Never Walk Alone is nothing so much as it is quite a let down. After all, this is the sequel to Taming the Night, a very enjoyable read. Unfortunately, the characters in this book seem all to have come from Central Casting, and the serious conflicts Riggs raised all seemed to melt away for no reason.

Rhys Hazard, once known as Mick Sullivan, is a phoenix – he has raised himself from the ashes. When he was a 17-year-old boy, he was involved in a car-bus crash that left three dead and resulted in his serving a jail term. His friends, his community, and his family all turned against him. No one believed that the bus he hit ran a red light. Consequently he’s never returned to Osuma, Washington. Not in 22 years. But when he hears that the town was almost financially wiped out after a terrible flood, he decides to open up a new northwest market for his successful trucking company, North Star. He doesn’t plan on getting personally involved until his right hand man gets into a car crash and he has no choice but to head the venture himself.

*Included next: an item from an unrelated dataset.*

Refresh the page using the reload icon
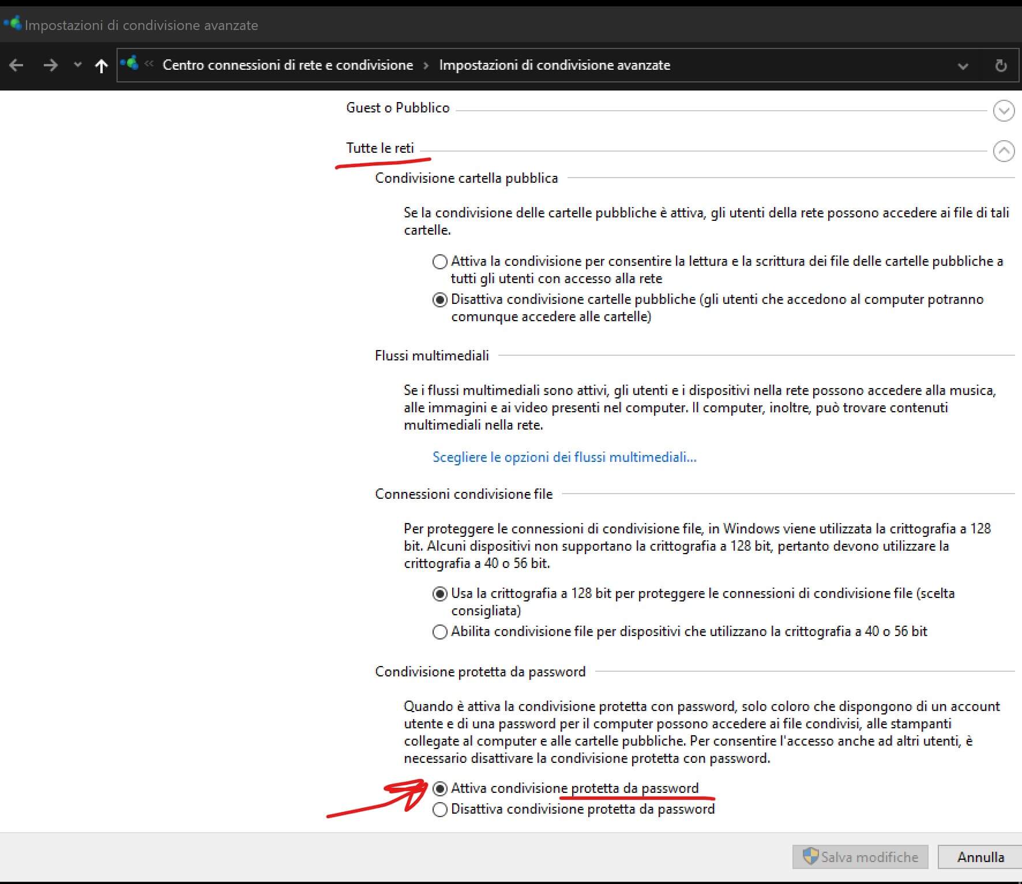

Brina Sullivan was the sister of one of the boys killed in the crash. She grew up to marry Rhys’s half-brother, John, and had two kids with him. Unfortunately, John revealed his true colors when he dumped her for an aerobics instructor. Since the divorce, Brina has opened her own B&B, but times got very tough in Osuma after a flood swept through, and she’s barely hanging on. When Rhys arrives on her doorstep with the news that he will be her guest at least temporarily, Brina doesn’t know what to think. She finds Rhys attractive, but she can’t forget her brother. And, yet, it looks very much like Rhys is a changed man and has more than served his sentence. Are forgiveness – and love – possible with her brother’s murderer?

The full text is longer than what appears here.